One more question - each call seems to return a max 50 objects. I assume that the “limit” and “offset” elements can be used to return the full data set (using a series of calls perhaps?) Any advice on how to accomplish this?


From what I can tell, limit and offset specify a date range. Any event that occurred within this range (that also matches your filters) will be returned. limitDate is the start of the range and offset is the end. Data ranges are in UNIX timestamp format, so you’ll probably need to convert the date range you’ve got in your head to UNIX before you set a range.


Regardless of the date range I use, I get a maximum of 50 objects returned. Anyone else experience this and if so, how do you use these timestamps to loop through the rest of the events?


You don’t need to loop, just specify a large enough range. Try this: limitDate=1&offset=2517910400000

That’s from 1970AD-81759AD. If you still don’t get more than 50 results back with that it’s because there’s on 50 results in the entire system.


I tried using the limitDate & offset to get all events out of workflows that have well over 50 events, but I was still only getting 50 per call. I reached out to support and got the following reply regarding the limitDate & offset parameters:

Currently, there are two optional parameters that can be used in the “Log Events” endpoint: “Offset” and “Limit Date.” By default, each response will return 50 logs, but you can use the “Offset” parameter to paginate through the logs.

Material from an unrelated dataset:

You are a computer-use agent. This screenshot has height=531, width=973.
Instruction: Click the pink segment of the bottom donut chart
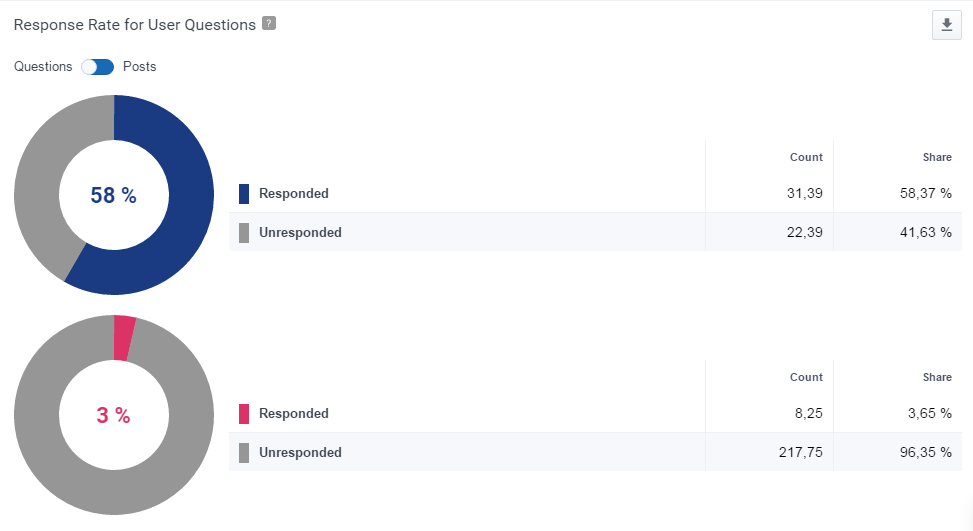coord(123,338)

Paginating through the logs is going to be a little tricky without the “has more” indicator that the other API’s seem to have. Anyone have any ideas on how to accomplish this? Really wish the documentation was a little more accurate and helpful in this area.


Hey @Mark_Hensley,

You’re right, that is really frustrating. I see what you mean now. One way to page through would be to set your offset to some ridiculously late date (like 2517910400000). Start your initial limit at 1. The 50 results returned will be in order sorted by time (i.e. by ‘time’ parameter, at least it appears this way). Choose the largest of these values to be your next offset. Repeat this process until < 50 results are returned.